Using social media, citizens and activists called for all Peruvians to participate in the Ni una menos march. The mobilization is a reaction to the specific and recent cases of Cindy Contreras and Lady Guillén who were abused by their former partners who received unfairly reduced sentences in the courts and then freedom after having attempted to murder their girlfriends.
These events have generated a discussion about gender violence. Walls for expression, formal conversations, video forums, have all been carried out prior to the great march. They have mobilized feelings of indignation for the answer of the Peruvian State to the violence against women and solidarity with all those who have suffered any kind of violence, whetehr sexual, psychological, economic, or physical.

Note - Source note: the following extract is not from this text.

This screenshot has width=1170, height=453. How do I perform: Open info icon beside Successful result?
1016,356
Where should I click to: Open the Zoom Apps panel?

What is the message of the march’s organisers?
“We are all the girls who every night are felt up by their fathers, the adolescent raped by her uncles, the woman beaten by her partner. We all are the girl with the bruised lips and torn clothes who was asked by the police what she had done to provoke the violence. We all are the more than 2074 women un-voluntarily sterilized. They touch one of us and they touch us all. For that reason, we will mobilize on the 13th of August.”
The national march demands the system of justice “put on its long pants”, to use the misogynist expression which is latent in our language and which mean to do what is needed. This includes carrying out it international treaties and obligations about the erradication of all kinds of violence, that they powers of the state protect victims, that no crime of violence be met with impunity. Above all, it demands silence never again be an accomplice to society.
I wonder: Will this march change this situation of violence
I hope so, because it is important that the abuse of women in the streets stops, along with mistreatment of children, and sexual trafficking. May the media stop using the body of women as merchandise. May violence never again be justified. May there be no more Ciprianis (Peru’s Catholic Cardinal) who justify sexual violence with this sad phrase “women place themselves as a display and provoke” or like this other phrase from a Peruvian congress member “If there has been sexual violence, you can just wash your vagina”.
How many of those men who go out to protest today have the custom of making piropos (cat calls) at women in the streets, mistreat their daughters, wife, or mother, watch television programs where they think it fun to see almost naked women, think that women are not good at some job or another, think that women are meant for the kitchen, etc. What they may not know is that those things are also considered gendered violence.
In my opinion, if one really wants to change our society where violence is the bread of every day, he should begin at home with a good education enriched with values that emphasizes respect for women in order to obtain a society free of violence.